Manuel Faustino podia muito bem comprar alfaces e nabiças na praça, como fazia há 6 meses atrás, mas em vez disso decidiu inscrever-se na Sachónabo, a Bio Horta Urbana do concelho de Almeirim. “Carolice” é o nome que dá à ideia de elevar o depósito de água e criar, por baixo dele, uma estrutura de armazenamento de materiais. De “carolice” em “carolice” foi aprimorando a sua horta com um sistema de rega gota-a-gota, de rega por expressão, uma entrada personalizada e todos os pormenores que merece este regresso à agricultura. Reformado da PSP há 6 anos, encontrou aqui um lugar onde pode aprender e ensinar. Em simultâneo, nutre uma competição saudável pelo título de “horta mais bonita”, discute inovações e técnicas com o curioso vizinho inglês e recorda o passado. Aos que aqui encontra chama-lhes família. E que outro nome lhes poderia dar?
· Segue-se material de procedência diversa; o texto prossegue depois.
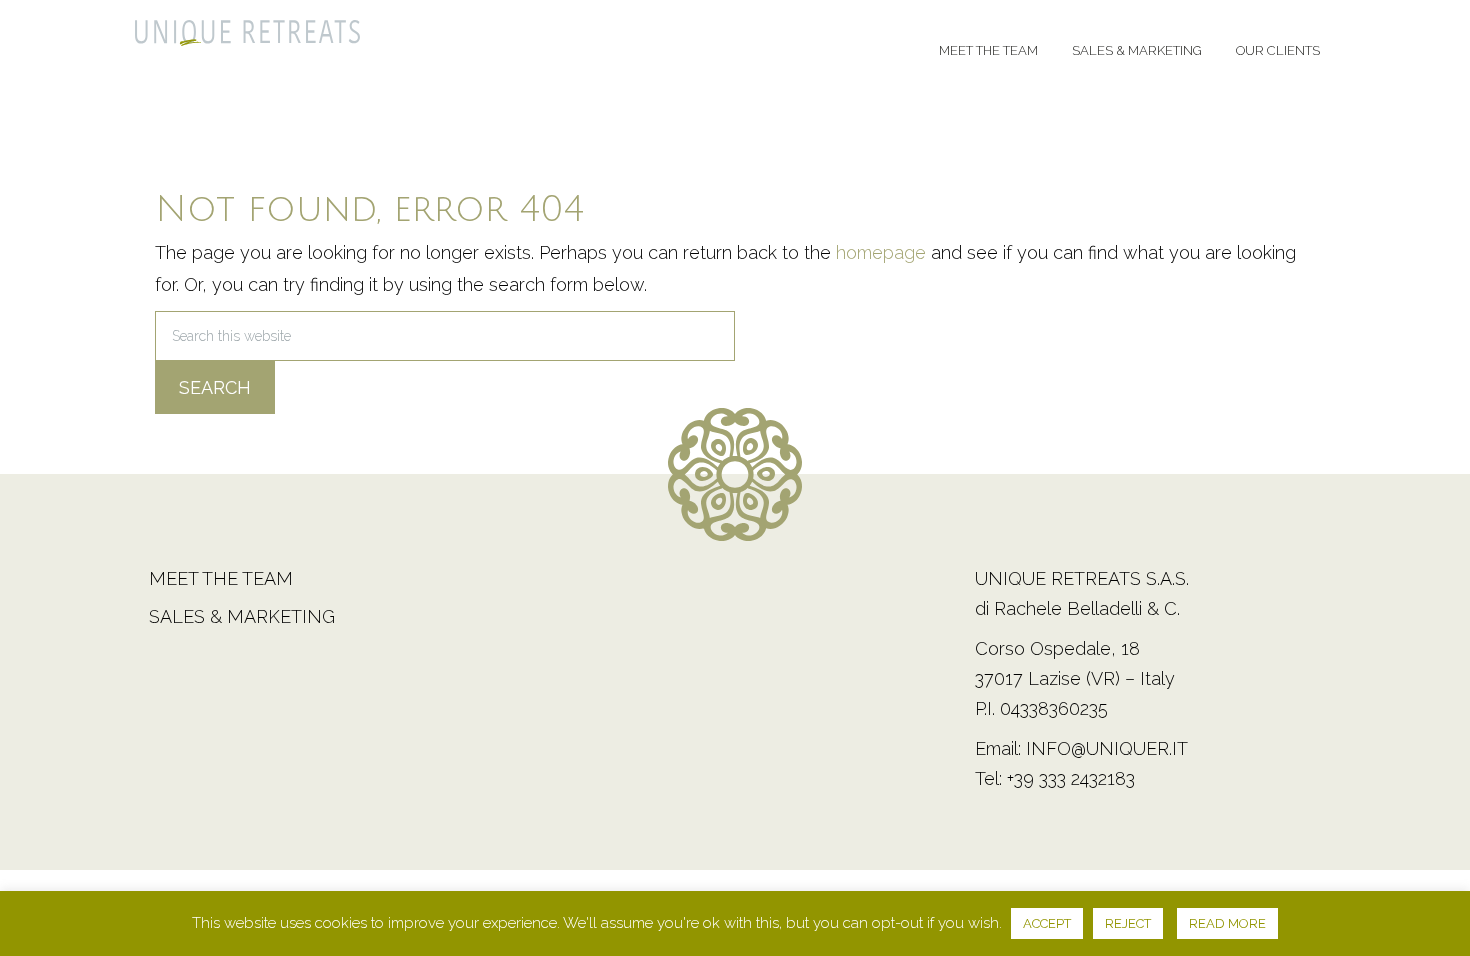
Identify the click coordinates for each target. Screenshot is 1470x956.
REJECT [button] (1128, 923)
Foi uma mensagem de correio eletrónico da Câmara Municipal de Almeirim que despertou o interesse desta professora de Educação Visual para o projeto das hortas biológicas. A situação de desemprego em que se encontrava foi um dos motivos que a levou a inscrever-se, mas daqui leva também conhecimentos úteis à sua profissão, uma vez que hoje em dia também se pratica este tipo de agricultura nas escolas. Aos 29 anos, nunca tinha estado diretamente envolvida no cultivo da terra. Para alguém que nada sabia sobre lavoura, ver crescer as primeiras flores e frutos são experiências únicas e gratificantes e é com orgulho que fala do tomate com cerca de 900g que colheu na sua horta. Em casa não há lugar para desperdícios e faz questão de que sejam consumidos todos os produtos que vêm da horta.